**Work to be completed**
Take the records below and print them verbatim up to and including the line that carries "Click the H3".

☆ ☆ ☆ ☆ ☆ ☆ ☆

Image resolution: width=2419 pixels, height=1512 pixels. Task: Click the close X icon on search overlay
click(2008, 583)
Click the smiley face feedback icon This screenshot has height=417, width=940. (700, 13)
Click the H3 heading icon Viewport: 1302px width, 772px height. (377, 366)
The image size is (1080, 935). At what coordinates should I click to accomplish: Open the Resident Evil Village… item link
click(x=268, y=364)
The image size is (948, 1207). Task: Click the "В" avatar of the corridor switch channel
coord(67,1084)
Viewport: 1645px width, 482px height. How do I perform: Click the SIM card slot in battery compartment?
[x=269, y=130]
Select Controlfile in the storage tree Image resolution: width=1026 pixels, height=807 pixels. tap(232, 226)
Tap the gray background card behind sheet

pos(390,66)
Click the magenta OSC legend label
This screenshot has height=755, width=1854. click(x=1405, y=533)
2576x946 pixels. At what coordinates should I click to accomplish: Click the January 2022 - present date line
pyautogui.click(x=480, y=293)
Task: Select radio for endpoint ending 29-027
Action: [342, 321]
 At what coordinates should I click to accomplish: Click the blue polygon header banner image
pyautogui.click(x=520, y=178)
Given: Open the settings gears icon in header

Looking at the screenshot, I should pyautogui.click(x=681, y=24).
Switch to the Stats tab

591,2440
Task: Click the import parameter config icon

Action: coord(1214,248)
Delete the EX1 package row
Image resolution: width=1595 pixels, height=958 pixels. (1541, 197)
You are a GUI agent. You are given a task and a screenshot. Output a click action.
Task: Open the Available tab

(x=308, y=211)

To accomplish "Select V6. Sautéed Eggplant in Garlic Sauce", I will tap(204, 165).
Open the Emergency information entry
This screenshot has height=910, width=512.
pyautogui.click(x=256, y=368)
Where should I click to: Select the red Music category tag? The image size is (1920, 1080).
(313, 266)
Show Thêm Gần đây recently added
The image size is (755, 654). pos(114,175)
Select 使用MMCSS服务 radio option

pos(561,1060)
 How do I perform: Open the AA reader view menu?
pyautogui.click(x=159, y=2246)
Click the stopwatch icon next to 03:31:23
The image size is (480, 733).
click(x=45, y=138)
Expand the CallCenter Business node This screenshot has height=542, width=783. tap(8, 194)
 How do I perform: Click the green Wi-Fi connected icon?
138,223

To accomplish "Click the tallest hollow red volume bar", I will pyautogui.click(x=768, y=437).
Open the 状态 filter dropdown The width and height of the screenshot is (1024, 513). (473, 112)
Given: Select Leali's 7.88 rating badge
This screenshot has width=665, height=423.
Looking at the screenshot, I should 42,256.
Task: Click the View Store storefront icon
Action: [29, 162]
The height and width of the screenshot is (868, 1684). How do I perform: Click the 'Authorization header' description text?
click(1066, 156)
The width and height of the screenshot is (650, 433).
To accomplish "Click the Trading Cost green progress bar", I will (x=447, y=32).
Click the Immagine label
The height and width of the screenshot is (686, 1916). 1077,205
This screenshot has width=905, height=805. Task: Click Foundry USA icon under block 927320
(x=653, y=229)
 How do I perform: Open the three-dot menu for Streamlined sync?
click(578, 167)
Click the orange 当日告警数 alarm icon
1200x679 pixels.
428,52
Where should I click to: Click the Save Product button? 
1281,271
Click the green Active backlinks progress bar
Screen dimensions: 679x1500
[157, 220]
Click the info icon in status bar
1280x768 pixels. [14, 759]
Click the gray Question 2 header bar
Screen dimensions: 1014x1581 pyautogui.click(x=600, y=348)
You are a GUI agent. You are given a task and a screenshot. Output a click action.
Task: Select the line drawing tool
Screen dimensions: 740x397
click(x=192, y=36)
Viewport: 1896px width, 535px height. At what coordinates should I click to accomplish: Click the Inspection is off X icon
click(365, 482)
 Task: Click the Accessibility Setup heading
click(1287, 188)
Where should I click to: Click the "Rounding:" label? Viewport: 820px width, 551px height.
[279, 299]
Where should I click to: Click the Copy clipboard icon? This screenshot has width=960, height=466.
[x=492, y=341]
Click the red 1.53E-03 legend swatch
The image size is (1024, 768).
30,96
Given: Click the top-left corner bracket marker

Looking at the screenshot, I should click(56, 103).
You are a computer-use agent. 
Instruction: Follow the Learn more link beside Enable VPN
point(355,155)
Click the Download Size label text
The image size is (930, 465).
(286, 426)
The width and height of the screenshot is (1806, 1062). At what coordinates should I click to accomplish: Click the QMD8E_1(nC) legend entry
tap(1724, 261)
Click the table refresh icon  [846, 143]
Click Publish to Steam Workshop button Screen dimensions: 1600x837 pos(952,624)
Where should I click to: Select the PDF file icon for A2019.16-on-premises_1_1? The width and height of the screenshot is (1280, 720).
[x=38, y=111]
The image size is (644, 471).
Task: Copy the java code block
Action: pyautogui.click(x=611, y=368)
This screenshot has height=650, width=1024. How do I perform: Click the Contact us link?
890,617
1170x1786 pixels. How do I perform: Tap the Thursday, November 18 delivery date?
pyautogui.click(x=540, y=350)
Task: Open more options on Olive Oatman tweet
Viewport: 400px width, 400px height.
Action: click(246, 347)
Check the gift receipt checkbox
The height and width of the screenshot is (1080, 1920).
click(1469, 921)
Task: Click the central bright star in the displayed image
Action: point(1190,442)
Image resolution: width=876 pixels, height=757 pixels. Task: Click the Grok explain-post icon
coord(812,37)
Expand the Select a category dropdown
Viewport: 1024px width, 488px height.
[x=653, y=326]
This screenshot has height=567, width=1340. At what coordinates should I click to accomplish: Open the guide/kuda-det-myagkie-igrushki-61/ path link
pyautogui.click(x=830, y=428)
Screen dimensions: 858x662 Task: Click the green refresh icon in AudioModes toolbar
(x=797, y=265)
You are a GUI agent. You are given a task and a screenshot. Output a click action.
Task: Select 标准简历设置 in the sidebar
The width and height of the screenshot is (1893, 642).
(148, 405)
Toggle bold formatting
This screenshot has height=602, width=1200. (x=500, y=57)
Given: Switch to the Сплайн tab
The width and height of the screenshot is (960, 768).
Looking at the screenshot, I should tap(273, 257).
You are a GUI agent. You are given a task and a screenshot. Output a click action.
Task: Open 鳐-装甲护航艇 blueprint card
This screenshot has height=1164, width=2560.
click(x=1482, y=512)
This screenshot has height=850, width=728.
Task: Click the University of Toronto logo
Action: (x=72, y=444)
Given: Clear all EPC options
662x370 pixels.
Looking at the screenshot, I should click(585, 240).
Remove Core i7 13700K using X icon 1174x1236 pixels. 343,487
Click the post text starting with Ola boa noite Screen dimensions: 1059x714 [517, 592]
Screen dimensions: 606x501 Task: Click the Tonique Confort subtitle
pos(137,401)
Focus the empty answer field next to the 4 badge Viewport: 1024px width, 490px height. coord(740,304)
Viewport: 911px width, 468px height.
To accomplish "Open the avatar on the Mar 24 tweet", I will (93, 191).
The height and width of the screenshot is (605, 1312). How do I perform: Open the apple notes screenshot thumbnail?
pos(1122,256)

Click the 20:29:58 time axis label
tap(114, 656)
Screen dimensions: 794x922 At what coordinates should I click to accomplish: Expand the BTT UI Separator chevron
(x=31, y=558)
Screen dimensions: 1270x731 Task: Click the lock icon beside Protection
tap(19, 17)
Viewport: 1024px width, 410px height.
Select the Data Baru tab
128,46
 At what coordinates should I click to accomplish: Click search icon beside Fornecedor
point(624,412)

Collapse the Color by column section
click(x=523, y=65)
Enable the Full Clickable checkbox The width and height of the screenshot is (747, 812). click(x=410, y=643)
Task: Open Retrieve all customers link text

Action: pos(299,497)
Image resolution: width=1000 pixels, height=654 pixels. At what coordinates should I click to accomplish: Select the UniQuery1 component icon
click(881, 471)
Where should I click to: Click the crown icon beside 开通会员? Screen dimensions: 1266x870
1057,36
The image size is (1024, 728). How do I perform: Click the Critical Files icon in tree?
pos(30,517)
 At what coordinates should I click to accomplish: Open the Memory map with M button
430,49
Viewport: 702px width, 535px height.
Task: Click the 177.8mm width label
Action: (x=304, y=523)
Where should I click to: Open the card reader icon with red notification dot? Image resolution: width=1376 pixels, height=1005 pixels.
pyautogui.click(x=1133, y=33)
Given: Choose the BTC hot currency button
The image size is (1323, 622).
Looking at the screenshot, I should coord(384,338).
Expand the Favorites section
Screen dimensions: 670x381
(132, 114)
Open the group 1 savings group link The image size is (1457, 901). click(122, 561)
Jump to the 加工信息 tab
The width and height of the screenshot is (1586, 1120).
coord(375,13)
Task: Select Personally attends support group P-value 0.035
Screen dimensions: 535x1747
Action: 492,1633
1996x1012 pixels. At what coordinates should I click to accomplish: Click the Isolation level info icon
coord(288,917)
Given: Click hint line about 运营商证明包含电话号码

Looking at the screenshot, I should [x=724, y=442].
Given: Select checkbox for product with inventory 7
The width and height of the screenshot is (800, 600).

☆ ☆ ☆ ☆ ☆ ☆ ☆

**Exercise result**
Image resolution: width=2419 pixels, height=1512 pixels. Task: Click the close X icon on search overlay
click(2008, 583)
Click the smiley face feedback icon This screenshot has height=417, width=940. (700, 13)
Click the H3 heading icon Viewport: 1302px width, 772px height. (377, 366)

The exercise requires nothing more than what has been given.